Exercise requirements: Filter the records for lines holding the string "arrow".

Data excerpts:
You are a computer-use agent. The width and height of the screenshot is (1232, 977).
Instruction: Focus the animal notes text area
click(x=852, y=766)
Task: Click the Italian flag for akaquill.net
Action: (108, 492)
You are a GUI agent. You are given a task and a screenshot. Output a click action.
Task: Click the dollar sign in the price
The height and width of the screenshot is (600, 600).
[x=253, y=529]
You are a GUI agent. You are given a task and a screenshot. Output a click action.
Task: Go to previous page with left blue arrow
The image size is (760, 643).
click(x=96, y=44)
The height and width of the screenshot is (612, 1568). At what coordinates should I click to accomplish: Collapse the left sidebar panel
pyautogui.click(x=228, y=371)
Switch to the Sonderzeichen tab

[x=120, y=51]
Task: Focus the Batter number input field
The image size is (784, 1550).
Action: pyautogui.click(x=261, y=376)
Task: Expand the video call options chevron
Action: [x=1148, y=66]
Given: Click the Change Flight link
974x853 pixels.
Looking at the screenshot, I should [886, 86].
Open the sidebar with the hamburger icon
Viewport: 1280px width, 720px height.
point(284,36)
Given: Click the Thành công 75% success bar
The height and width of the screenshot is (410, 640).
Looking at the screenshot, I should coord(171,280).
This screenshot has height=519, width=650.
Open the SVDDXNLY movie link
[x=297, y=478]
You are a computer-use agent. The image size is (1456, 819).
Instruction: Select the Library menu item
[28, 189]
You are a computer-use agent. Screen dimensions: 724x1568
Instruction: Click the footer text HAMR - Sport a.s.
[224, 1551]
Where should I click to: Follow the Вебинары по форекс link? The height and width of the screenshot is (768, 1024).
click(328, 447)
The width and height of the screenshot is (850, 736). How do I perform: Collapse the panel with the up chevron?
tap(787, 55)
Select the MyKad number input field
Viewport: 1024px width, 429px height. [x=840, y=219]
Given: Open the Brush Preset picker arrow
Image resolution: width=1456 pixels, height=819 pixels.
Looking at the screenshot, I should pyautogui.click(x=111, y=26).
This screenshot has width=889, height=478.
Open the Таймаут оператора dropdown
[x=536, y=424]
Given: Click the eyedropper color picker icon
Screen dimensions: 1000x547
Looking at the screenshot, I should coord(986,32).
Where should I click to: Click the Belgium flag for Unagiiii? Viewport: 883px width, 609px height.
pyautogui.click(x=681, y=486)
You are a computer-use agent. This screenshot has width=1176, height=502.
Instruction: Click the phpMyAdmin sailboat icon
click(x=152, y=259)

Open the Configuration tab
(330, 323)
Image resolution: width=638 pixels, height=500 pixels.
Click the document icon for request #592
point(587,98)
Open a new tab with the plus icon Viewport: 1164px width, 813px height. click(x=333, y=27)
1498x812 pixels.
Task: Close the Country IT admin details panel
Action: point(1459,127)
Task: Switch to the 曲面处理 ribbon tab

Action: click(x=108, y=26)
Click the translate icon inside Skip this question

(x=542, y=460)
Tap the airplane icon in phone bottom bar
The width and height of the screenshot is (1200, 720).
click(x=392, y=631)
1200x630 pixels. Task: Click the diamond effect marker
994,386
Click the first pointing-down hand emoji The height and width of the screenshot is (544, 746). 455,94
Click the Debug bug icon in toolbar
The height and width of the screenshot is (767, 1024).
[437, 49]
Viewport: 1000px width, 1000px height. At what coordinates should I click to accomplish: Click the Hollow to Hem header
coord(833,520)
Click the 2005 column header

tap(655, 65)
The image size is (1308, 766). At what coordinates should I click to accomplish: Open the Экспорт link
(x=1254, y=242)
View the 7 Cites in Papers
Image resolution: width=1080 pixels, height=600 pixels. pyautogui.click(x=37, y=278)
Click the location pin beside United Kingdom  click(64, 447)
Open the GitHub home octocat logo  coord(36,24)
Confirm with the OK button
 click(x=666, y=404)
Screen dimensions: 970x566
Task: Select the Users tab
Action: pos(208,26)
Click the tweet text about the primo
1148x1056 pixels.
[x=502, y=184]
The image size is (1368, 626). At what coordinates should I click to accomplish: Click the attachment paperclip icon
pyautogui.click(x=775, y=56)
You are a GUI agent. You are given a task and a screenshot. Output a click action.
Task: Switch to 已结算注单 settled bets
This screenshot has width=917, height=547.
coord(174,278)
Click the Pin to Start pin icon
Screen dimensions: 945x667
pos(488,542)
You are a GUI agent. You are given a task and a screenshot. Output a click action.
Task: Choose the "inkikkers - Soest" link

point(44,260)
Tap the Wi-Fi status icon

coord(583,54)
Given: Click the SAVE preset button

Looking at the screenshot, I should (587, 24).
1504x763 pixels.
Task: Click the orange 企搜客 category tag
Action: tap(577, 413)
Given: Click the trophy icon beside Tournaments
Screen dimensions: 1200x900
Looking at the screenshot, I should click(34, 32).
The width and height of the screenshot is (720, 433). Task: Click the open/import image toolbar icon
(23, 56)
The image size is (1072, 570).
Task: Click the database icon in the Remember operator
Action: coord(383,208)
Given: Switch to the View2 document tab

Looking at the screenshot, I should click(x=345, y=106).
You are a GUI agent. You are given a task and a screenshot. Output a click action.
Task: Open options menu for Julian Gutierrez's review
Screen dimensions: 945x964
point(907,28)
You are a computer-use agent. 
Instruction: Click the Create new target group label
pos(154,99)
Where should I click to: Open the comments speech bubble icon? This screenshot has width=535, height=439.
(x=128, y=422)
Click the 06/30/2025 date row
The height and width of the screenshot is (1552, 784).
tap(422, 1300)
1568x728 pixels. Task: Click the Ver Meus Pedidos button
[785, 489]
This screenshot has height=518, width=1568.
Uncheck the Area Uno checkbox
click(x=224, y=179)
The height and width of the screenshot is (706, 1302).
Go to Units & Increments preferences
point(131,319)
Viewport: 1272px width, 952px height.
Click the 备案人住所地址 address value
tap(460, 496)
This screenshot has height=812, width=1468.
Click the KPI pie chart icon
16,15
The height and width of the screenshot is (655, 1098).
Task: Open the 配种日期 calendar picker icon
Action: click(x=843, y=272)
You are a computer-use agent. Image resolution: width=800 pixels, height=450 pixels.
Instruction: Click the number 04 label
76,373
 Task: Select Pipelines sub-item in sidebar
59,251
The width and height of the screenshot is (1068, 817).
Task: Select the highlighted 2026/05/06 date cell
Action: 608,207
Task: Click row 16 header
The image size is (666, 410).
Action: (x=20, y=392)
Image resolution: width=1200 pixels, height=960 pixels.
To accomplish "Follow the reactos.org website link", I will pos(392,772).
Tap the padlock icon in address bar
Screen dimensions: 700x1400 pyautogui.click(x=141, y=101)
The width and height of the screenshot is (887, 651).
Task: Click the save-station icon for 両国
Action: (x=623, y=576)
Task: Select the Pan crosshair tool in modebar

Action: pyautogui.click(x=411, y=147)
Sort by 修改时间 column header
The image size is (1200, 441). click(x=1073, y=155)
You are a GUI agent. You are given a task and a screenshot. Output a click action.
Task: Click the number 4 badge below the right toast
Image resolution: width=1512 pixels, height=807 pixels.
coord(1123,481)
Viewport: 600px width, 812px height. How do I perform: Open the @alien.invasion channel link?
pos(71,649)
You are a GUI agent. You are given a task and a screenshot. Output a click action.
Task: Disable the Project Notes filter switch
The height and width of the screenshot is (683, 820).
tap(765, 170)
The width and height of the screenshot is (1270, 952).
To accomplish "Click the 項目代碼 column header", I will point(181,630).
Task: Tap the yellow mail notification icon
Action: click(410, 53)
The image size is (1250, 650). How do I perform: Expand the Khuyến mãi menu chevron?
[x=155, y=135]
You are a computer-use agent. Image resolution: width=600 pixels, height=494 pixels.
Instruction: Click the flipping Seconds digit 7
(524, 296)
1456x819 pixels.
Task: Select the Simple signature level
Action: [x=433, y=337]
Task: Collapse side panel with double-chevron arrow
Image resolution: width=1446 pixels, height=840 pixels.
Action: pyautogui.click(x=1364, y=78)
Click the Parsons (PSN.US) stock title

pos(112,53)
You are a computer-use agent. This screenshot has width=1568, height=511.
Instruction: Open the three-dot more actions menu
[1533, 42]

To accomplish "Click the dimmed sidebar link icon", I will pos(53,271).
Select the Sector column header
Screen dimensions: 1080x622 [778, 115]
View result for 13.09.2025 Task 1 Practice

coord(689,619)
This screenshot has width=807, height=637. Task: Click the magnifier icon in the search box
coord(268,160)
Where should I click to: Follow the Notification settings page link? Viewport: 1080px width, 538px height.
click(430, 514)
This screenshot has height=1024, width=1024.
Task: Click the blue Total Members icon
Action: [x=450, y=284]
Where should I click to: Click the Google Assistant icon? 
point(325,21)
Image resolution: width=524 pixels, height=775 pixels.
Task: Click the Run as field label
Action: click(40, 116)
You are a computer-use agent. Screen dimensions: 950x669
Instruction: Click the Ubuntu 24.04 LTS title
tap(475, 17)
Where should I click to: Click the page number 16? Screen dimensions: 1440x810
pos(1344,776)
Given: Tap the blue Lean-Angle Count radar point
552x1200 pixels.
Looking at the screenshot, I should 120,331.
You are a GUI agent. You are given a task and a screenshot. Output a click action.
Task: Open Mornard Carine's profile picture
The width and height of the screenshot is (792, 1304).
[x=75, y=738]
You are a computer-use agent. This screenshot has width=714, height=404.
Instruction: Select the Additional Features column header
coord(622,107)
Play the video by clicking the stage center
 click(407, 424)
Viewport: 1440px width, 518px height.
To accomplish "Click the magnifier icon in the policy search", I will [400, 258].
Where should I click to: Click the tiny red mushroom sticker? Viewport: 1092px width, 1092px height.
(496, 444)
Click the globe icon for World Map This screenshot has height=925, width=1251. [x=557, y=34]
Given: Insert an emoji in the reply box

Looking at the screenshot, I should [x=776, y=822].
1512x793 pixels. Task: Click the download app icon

Answer to this exercise:
Task: Go to previous page with left blue arrow
Given: Open the Brush Preset picker arrow
Task: Collapse side panel with double-chevron arrow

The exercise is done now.